Closed JustinBeckwith closed 5 years ago
Hi all! In our conversational system we use Google Speech API in streaming mode such this example. The partial transcription result is very fast and we recieve a lot of response (confidence 0). Usually the final speechResult arrive after 2 second. After it we use Dialogflow to get the intent of the user and other operation on datastore. In total we need 4 o 5 seconds to answer the user. In a conversation phone based 4 o 5 second is a medium-high latency and we risk that user close the call.

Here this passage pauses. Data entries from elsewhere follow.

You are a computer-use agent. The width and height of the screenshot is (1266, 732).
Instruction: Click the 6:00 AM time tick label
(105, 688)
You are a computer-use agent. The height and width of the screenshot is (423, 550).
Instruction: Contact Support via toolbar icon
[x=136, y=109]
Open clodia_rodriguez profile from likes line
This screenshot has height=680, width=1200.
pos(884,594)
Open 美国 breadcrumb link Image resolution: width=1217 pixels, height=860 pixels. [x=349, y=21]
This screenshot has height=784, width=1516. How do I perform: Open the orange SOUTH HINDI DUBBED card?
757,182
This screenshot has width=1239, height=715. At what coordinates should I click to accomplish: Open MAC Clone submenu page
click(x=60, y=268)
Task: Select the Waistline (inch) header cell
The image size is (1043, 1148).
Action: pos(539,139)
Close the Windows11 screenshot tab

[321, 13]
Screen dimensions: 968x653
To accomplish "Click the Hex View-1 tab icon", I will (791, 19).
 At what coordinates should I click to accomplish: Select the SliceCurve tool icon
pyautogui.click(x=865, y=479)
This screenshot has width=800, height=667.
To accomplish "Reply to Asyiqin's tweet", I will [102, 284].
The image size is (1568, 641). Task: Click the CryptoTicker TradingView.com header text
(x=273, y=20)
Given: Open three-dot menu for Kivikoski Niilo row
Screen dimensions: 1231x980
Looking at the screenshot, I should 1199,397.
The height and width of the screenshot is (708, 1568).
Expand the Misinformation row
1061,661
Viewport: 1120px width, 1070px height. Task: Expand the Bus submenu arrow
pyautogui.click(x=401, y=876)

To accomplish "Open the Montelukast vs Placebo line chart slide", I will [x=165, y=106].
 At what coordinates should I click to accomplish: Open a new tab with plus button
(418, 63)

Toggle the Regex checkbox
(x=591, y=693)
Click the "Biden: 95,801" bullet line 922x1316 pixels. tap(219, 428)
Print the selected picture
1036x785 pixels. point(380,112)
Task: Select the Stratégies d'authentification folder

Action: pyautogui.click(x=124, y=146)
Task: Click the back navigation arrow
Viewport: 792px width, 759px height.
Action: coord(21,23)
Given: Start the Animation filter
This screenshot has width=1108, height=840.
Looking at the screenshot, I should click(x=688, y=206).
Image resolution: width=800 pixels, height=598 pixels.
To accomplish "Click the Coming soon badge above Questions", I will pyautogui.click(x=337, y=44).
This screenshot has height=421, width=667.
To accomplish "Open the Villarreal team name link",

For workaround we set a timeout, if we don't receive a speechResult after 1 second from the last partial transcript, we use the last partial transcript as good transcription. Have got any other idea to optimize it?
Thanks Onofrio
Using single_utterance
and interim_results
from https://cloud.google.com/speech-to-text/docs/reference/rpc/google.cloud.speech.v1#streamingrecognitionconfig might help improve this.
The confidence is only returned for final results, not interim results. Per: https://cloud.google.com/speech-to-text/docs/reference/rpc/google.cloud.speech.v1#speechrecognitionalternative
Closing now that additional information has been provided!
I dont think this issue should be closed. I've just started working with the streamingRecognize client, and the "isFinal" result arrives after a LONG delay, and only when additional speech is received.
Here is a recent test. I spoke "one two three four ... ... five ... ... bye". Notice the 3 second long delay between receiving "three" and "four [final]". The "four [final]" only arrived when I said "five", and the "five[final]" arrived when I said "bye".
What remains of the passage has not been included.